ALBUM REVIEW: Red (Taylor’s Version) by Taylor Swift

RATING: ★★★ / ★★★★★

You probably don’t need to be reminded of why Taylor Swift has decided to release re-recordings of her previous albums, starting with Fearless (Taylor’s Version) last year and now with Red (Taylor’s Version). However, if you somehow missed one of the biggest music controversies in recent history, here’s a quick summary: in 2019, talent manager Scooter Braun acquired the record label Big Machine and as part of the deal acquired ownership of the master recordings for the first six studio albums by Taylor Swift. Swift has been trying to buy the masters to her songs for years but she’s been offered nothing but unfavorable conditions — therefore, as a countermeasure, she is re-recording all of her six albums and so far has released two.

It’s a bold move on Taylor’s part, but lucky for her, the re-recordings have done incredibly well especially with the re-recording of her 2012 album Red. On its first day of release, Red (Taylor’s Version) has broken two Spotify records: one for the most-streamed album in a day by a female and another for the most-streamed female in a single day both in Spotify history.

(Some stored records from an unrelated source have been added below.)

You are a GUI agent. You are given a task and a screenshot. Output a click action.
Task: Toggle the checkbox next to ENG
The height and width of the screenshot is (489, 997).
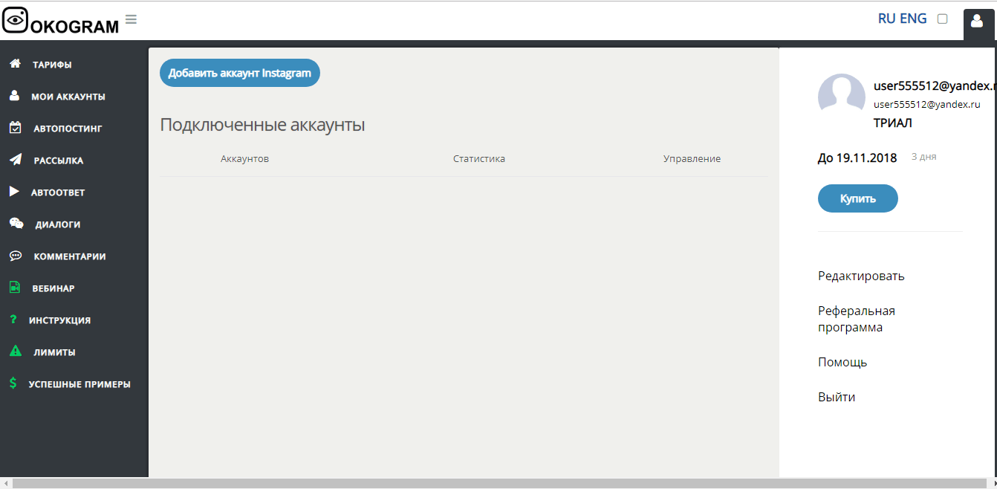(x=942, y=19)
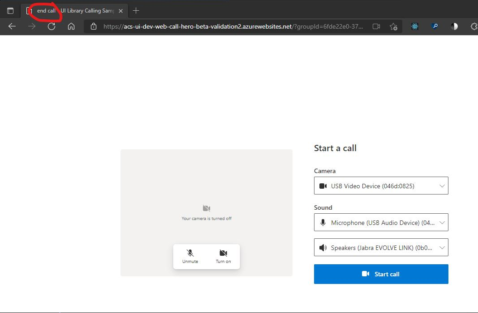The image size is (478, 313).
Task: Click the camera icon inside the Start call button
Action: click(x=365, y=274)
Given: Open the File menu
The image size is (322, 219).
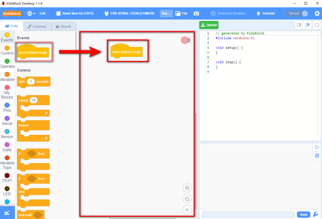Looking at the screenshot, I should (181, 13).
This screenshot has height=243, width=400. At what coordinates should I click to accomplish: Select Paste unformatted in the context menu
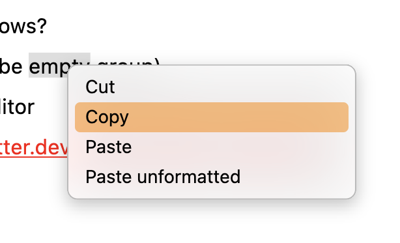pyautogui.click(x=212, y=177)
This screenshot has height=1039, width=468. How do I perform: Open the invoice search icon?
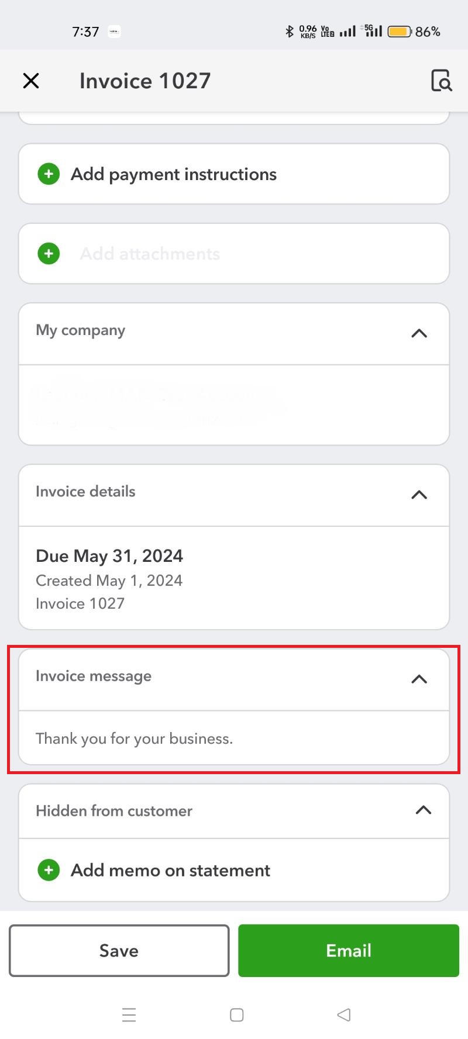point(441,81)
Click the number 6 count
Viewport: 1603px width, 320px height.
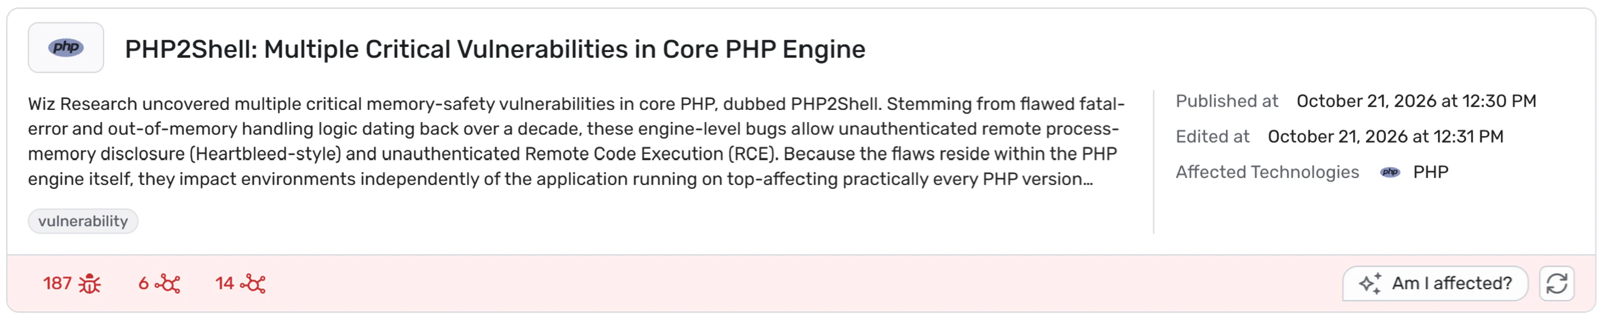[x=143, y=283]
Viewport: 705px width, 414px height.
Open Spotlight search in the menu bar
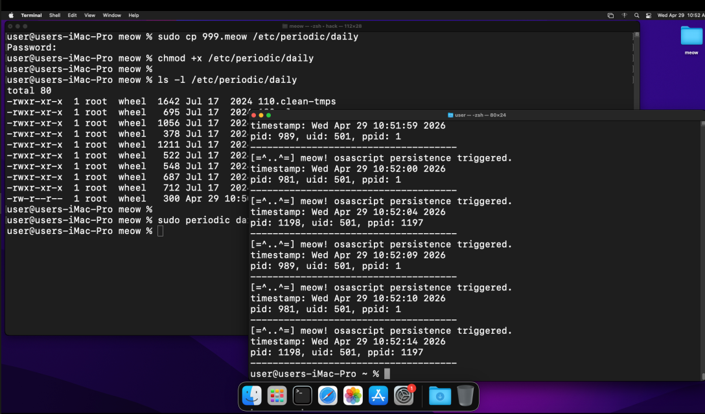pos(636,15)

It’s hard to review an album like this when Red (Taylor’s Version) is, for the most part, just a recreation of the songs of Red. There are new songs, of course, but the majority of the tracks are simply re-recorded versions of her already existing songs. The Immaculate Collection by Madonna, this isn’t — save for All Too Well, there are no new instrumentals or parts of the song here, just plain re-recordings of her previous songs.

Unfortunately for Taylor Swift, some of the songs don’t really benefit from being re-recorded. The original version of We Are Never Getting Back Together, for instance, while far from Swift’s best song at least had the energy and emotion you’d expect a bitter break-up song like it to have. In the new version, Taylor Swift just sounds lifeless and bored, especially when it comes to her spoken lines.

It’s difficult to blame her when she’s expected to still give convincing performances of experiences she’s had over a decade ago. How do you expect a singer in her 30s to sing a song about how excited she is to be 22 and still make it sound as convincing as she made it when she was actually 22?

That being said, some of the songs also benefit from being re-recorded. There’s a sense of nostalgia added to many of these songs. Taylor Swift sounds older and, in a way, that adds even more emotional depth to some of her tracks. And for anyone not wild about these songs simply being re-recordings, Swift has six new “From The Vault” tracks which should be enough to tide you over.

All in all, Red (Taylor’s Version) doesn’t always work, but for Taylor Swift fans, it’s a way to listen to versions of her songs that are hers. It’s why the “(Taylor’s Version)” at the end of these songs are so important and it’s great to know Taylor Swift finally has versions of the songs she wrote which she can call hers.